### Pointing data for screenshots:
•••

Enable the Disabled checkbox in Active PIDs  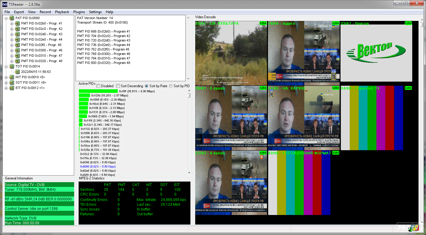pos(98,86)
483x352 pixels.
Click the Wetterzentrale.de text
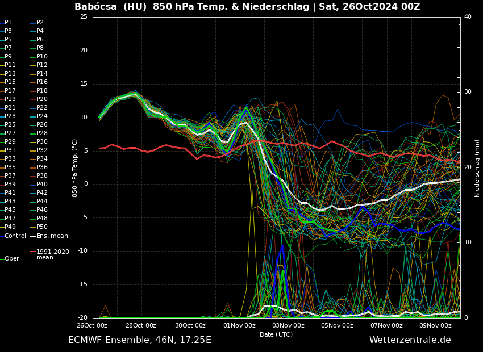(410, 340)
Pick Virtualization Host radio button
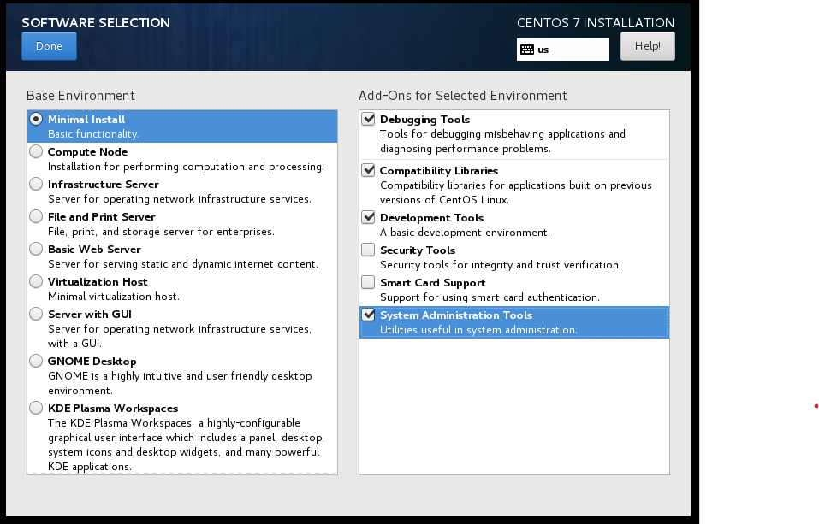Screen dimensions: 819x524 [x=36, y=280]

•••

### TASK TO CARRY OUT:
Report how many lines in the rows above contain the word "Virtualization", and give only the number.

### THE REPLY:
1